» SET PROBLEM 1: From the blog post about Cesare Borgia below, transcribe the part starting at "Saturday, 23 March" and ending at "was worth it.".

» PASSAGE PROVIDED:
* begin *
You will all know by now just how much I respect Cesare Borgia, and how much time I spend reading and researching the man. For a very long time I have wanted his personal motto "Aut Caesar, Aut Nihil" done as a tattoo, and today I finally had it done. We'll call it a birthday present to myself, because today is the day I turn 25 years old!


I am so pleased with it it's unreal! My own personal way of showing just how much I respect Cesare Borgia. Awesome! Now, I'm off to eat Chinese and drink birthday wine. Expect another Borgia review tomorrow (if I'm not too hungover).

Saturday, 23 March 2013

Cesare Borgia's Sword Scabbard - And A Trip To The British Museum

It's long been a dream of mine to look upon Cesare Borgia's sword and the scabbard that went with it. And when I found out that the scabbard was on display at the Victoria & Albert museum in London, I knew I had to go. Yesterday morning, after three and a half hours sleep, I got up and dragged myself and my partner off to London. Let me tell you now, wandering around London on just three and a half hours of sleep isn't a good idea, I was completely exhausted and could barely keep my eyes open. But then, when we got to the Victoria & Albert and saw the scabbard; everything was worth it.
* end *
» SET PROBLEM 2: Restate word for word the lines of the records below, starting at the line that contains "Viewport: 1933px width, 970px height." and ending at the line that contains "Action: coord(1065,204)".

» TASK INPUTS:
* begin *
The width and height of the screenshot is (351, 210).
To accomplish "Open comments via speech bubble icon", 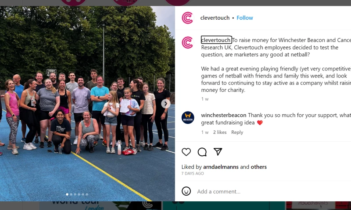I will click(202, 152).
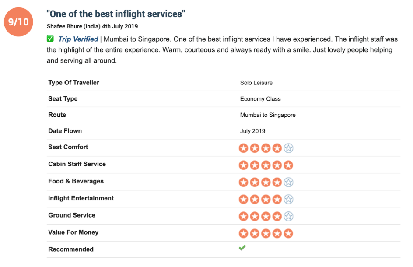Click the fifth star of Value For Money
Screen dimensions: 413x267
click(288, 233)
* end *
* begin *
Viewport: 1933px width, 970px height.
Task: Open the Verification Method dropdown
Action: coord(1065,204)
* end *
» RESPONSE 1:
Saturday, 23 March 2013

Cesare Borgia's Sword Scabbard - And A Trip To The British Museum

It's long been a dream of mine to look upon Cesare Borgia's sword and the scabbard that went with it. And when I found out that the scabbard was on display at the Victoria & Albert museum in London, I knew I had to go. Yesterday morning, after three and a half hours sleep, I got up and dragged myself and my partner off to London. Let me tell you now, wandering around London on just three and a half hours of sleep isn't a good idea, I was completely exhausted and could barely keep my eyes open. But then, when we got to the Victoria & Albert and saw the scabbard; everything was worth it.

» RESPONSE 2:
Viewport: 1933px width, 970px height.
Task: Open the Verification Method dropdown
Action: coord(1065,204)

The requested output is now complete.